What needs to be done -> Change "GUI agent" to "screen agent" throughout the material below, then write all of it out again with nothing else altered.

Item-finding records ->
=-=-=

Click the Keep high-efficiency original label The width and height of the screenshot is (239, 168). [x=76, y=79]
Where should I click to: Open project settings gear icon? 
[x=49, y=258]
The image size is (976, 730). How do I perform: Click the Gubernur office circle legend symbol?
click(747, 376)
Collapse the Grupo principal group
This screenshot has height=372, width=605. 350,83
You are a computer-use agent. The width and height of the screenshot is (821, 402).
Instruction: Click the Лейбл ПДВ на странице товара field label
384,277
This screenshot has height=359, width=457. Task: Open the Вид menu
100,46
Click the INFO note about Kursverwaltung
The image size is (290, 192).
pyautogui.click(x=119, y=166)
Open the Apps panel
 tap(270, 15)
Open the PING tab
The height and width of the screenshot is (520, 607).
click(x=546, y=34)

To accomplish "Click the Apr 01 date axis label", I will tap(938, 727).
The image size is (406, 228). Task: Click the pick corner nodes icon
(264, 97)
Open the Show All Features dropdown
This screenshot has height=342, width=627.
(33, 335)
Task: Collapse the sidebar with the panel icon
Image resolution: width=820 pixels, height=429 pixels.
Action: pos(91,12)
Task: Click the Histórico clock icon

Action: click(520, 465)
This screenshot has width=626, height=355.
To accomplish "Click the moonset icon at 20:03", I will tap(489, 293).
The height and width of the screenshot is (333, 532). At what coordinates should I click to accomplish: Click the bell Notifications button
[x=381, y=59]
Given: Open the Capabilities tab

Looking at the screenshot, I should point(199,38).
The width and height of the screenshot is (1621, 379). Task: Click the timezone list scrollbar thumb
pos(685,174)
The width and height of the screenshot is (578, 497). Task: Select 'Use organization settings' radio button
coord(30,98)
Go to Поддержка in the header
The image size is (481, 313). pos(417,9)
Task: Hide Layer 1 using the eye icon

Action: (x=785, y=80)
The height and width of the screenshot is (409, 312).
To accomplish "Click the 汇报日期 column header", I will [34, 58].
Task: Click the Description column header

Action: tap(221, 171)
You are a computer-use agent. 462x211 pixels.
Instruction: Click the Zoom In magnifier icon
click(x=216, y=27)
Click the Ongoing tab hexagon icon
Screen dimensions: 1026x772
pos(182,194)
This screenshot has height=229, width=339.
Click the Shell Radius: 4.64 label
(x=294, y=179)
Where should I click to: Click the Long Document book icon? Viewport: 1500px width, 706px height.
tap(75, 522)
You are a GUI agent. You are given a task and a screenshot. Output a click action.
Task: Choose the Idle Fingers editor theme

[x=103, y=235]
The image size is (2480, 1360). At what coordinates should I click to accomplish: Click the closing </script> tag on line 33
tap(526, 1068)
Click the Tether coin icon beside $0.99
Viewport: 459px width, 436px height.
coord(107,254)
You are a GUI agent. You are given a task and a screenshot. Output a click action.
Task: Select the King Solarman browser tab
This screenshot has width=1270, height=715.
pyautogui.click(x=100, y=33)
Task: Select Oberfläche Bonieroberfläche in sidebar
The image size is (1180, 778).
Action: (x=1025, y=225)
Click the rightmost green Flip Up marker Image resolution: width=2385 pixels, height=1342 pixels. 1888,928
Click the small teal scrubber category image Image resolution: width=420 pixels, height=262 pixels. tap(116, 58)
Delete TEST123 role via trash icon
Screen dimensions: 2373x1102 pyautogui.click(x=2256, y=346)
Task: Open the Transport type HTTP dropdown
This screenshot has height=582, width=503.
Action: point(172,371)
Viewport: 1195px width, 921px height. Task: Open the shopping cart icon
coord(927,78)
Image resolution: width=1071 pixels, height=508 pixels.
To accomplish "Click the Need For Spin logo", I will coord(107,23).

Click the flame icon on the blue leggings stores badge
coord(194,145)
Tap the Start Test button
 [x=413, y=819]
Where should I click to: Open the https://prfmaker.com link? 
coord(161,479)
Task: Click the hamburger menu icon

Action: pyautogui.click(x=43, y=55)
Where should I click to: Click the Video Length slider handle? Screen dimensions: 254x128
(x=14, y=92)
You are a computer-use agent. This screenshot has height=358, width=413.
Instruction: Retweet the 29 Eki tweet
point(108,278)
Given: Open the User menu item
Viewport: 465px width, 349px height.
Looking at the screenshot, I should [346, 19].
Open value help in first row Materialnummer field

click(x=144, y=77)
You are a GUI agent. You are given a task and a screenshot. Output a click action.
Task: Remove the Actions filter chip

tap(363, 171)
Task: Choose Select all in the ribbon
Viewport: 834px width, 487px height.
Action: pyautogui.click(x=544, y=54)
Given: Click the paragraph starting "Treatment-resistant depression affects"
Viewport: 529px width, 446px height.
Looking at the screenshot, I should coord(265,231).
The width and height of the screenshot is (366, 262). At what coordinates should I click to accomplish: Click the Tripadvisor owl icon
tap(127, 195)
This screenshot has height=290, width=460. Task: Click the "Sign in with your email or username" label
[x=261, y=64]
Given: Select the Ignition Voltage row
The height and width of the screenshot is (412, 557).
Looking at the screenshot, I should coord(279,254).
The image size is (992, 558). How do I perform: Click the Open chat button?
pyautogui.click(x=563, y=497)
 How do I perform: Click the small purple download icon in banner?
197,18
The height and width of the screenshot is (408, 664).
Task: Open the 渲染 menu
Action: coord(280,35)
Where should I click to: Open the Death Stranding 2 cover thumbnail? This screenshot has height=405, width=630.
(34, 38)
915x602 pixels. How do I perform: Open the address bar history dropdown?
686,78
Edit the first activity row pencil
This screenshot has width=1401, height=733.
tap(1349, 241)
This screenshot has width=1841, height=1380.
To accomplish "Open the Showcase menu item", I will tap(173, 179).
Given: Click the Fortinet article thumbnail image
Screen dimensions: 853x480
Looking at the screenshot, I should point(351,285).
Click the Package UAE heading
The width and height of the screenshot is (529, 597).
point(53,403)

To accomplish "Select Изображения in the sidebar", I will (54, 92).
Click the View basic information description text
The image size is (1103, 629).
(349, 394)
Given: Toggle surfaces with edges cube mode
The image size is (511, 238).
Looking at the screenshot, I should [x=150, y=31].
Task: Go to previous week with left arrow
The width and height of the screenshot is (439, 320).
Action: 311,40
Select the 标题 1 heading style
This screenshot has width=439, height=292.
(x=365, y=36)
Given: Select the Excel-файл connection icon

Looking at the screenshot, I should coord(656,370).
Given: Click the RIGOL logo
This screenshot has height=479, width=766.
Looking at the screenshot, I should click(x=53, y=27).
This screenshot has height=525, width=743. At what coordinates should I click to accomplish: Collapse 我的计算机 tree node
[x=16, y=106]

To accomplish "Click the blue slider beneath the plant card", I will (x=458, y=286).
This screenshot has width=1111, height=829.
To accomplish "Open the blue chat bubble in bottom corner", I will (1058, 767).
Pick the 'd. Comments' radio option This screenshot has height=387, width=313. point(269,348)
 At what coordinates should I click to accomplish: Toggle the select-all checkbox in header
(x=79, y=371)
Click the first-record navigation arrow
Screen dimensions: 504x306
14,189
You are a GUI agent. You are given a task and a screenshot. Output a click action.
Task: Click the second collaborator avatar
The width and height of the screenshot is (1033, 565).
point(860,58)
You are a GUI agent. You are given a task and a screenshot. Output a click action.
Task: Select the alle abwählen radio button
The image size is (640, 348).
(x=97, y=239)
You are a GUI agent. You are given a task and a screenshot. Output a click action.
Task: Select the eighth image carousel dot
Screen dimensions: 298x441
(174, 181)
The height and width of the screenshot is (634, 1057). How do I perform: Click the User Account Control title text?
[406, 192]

=-=-=

Written answer ->
Click the Keep high-efficiency original label The width and height of the screenshot is (239, 168). [x=76, y=79]
Where should I click to: Open project settings gear icon? 
[x=49, y=258]
The image size is (976, 730). How do I perform: Click the Gubernur office circle legend symbol?
click(747, 376)
Collapse the Grupo principal group
This screenshot has height=372, width=605. 350,83
You are a computer-use agent. The width and height of the screenshot is (821, 402).
Instruction: Click the Лейбл ПДВ на странице товара field label
384,277
This screenshot has height=359, width=457. Task: Open the Вид menu
100,46
Click the INFO note about Kursverwaltung
The image size is (290, 192).
pyautogui.click(x=119, y=166)
Open the Apps panel
 tap(270, 15)
Open the PING tab
The height and width of the screenshot is (520, 607).
click(x=546, y=34)

To accomplish "Click the Apr 01 date axis label", I will tap(938, 727).
The image size is (406, 228). Task: Click the pick corner nodes icon
(264, 97)
Open the Show All Features dropdown
This screenshot has height=342, width=627.
(33, 335)
Task: Collapse the sidebar with the panel icon
Image resolution: width=820 pixels, height=429 pixels.
Action: pos(91,12)
Task: Click the Histórico clock icon

Action: click(520, 465)
This screenshot has width=626, height=355.
To accomplish "Click the moonset icon at 20:03", I will tap(489, 293).
The height and width of the screenshot is (333, 532). At what coordinates should I click to accomplish: Click the bell Notifications button
[x=381, y=59]
Given: Open the Capabilities tab

Looking at the screenshot, I should point(199,38).
The width and height of the screenshot is (1621, 379). Task: Click the timezone list scrollbar thumb
pos(685,174)
The width and height of the screenshot is (578, 497). Task: Select 'Use organization settings' radio button
coord(30,98)
Go to Поддержка in the header
The image size is (481, 313). pos(417,9)
Task: Hide Layer 1 using the eye icon

Action: (x=785, y=80)
The height and width of the screenshot is (409, 312).
To accomplish "Click the 汇报日期 column header", I will [34, 58].
Task: Click the Description column header

Action: tap(221, 171)
You are a computer-use agent. 462x211 pixels.
Instruction: Click the Zoom In magnifier icon
click(x=216, y=27)
Click the Ongoing tab hexagon icon
Screen dimensions: 1026x772
pos(182,194)
This screenshot has height=229, width=339.
Click the Shell Radius: 4.64 label
(x=294, y=179)
Where should I click to: Click the Long Document book icon? Viewport: 1500px width, 706px height.
tap(75, 522)
You are a screen agent. You are given a task and a screenshot. Output a click action.
Task: Choose the Idle Fingers editor theme

[x=103, y=235]
The image size is (2480, 1360). At what coordinates should I click to accomplish: Click the closing </script> tag on line 33
tap(526, 1068)
Click the Tether coin icon beside $0.99
Viewport: 459px width, 436px height.
coord(107,254)
You are a screen agent. You are given a task and a screenshot. Output a click action.
Task: Select the King Solarman browser tab
This screenshot has width=1270, height=715.
pyautogui.click(x=100, y=33)
Task: Select Oberfläche Bonieroberfläche in sidebar
The image size is (1180, 778).
Action: (x=1025, y=225)
Click the rightmost green Flip Up marker Image resolution: width=2385 pixels, height=1342 pixels. 1888,928
Click the small teal scrubber category image Image resolution: width=420 pixels, height=262 pixels. tap(116, 58)
Delete TEST123 role via trash icon
Screen dimensions: 2373x1102 pyautogui.click(x=2256, y=346)
Task: Open the Transport type HTTP dropdown
This screenshot has height=582, width=503.
Action: point(172,371)
Viewport: 1195px width, 921px height. Task: Open the shopping cart icon
coord(927,78)
Image resolution: width=1071 pixels, height=508 pixels.
To accomplish "Click the Need For Spin logo", I will coord(107,23).

Click the flame icon on the blue leggings stores badge
coord(194,145)
Tap the Start Test button
 [x=413, y=819]
Where should I click to: Open the https://prfmaker.com link? 
coord(161,479)
Task: Click the hamburger menu icon

Action: pyautogui.click(x=43, y=55)
Where should I click to: Click the Video Length slider handle? Screen dimensions: 254x128
(x=14, y=92)
You are a computer-use agent. This screenshot has height=358, width=413.
Instruction: Retweet the 29 Eki tweet
point(108,278)
Given: Open the User menu item
Viewport: 465px width, 349px height.
Looking at the screenshot, I should [346, 19].
Open value help in first row Materialnummer field

click(x=144, y=77)
You are a screen agent. You are given a task and a screenshot. Output a click action.
Task: Remove the Actions filter chip

tap(363, 171)
Task: Choose Select all in the ribbon
Viewport: 834px width, 487px height.
Action: pyautogui.click(x=544, y=54)
Given: Click the paragraph starting "Treatment-resistant depression affects"
Viewport: 529px width, 446px height.
Looking at the screenshot, I should coord(265,231).
The width and height of the screenshot is (366, 262). At what coordinates should I click to accomplish: Click the Tripadvisor owl icon
tap(127, 195)
This screenshot has height=290, width=460. Task: Click the "Sign in with your email or username" label
[x=261, y=64]
Given: Select the Ignition Voltage row
The height and width of the screenshot is (412, 557).
Looking at the screenshot, I should coord(279,254).
The image size is (992, 558). How do I perform: Click the Open chat button?
pyautogui.click(x=563, y=497)
 How do I perform: Click the small purple download icon in banner?
197,18
The height and width of the screenshot is (408, 664).
Task: Open the 渲染 menu
Action: coord(280,35)
Where should I click to: Open the Death Stranding 2 cover thumbnail? This screenshot has height=405, width=630.
(34, 38)
915x602 pixels. How do I perform: Open the address bar history dropdown?
686,78
Edit the first activity row pencil
This screenshot has width=1401, height=733.
tap(1349, 241)
This screenshot has width=1841, height=1380.
To accomplish "Open the Showcase menu item", I will tap(173, 179).
Given: Click the Fortinet article thumbnail image
Screen dimensions: 853x480
Looking at the screenshot, I should point(351,285).
Click the Package UAE heading
The width and height of the screenshot is (529, 597).
point(53,403)

To accomplish "Select Изображения in the sidebar", I will (54, 92).
Click the View basic information description text
The image size is (1103, 629).
(349, 394)
Given: Toggle surfaces with edges cube mode
The image size is (511, 238).
Looking at the screenshot, I should [x=150, y=31].
Task: Go to previous week with left arrow
The width and height of the screenshot is (439, 320).
Action: 311,40
Select the 标题 1 heading style
This screenshot has width=439, height=292.
(x=365, y=36)
Given: Select the Excel-файл connection icon

Looking at the screenshot, I should coord(656,370).
Given: Click the RIGOL logo
This screenshot has height=479, width=766.
Looking at the screenshot, I should click(x=53, y=27).
This screenshot has height=525, width=743. At what coordinates should I click to accomplish: Collapse 我的计算机 tree node
[x=16, y=106]

To accomplish "Click the blue slider beneath the plant card", I will (x=458, y=286).
This screenshot has width=1111, height=829.
To accomplish "Open the blue chat bubble in bottom corner", I will (1058, 767).
Pick the 'd. Comments' radio option This screenshot has height=387, width=313. point(269,348)
 At what coordinates should I click to accomplish: Toggle the select-all checkbox in header
(x=79, y=371)
Click the first-record navigation arrow
Screen dimensions: 504x306
14,189
You are a screen agent. You are given a task and a screenshot. Output a click action.
Task: Click the second collaborator avatar
The width and height of the screenshot is (1033, 565).
point(860,58)
You are a screen agent. You are given a task and a screenshot. Output a click action.
Task: Select the alle abwählen radio button
The image size is (640, 348).
(x=97, y=239)
You are a screen agent. You are given a task and a screenshot. Output a click action.
Task: Select the eighth image carousel dot
Screen dimensions: 298x441
(174, 181)
The height and width of the screenshot is (634, 1057). How do I perform: Click the User Account Control title text?
[406, 192]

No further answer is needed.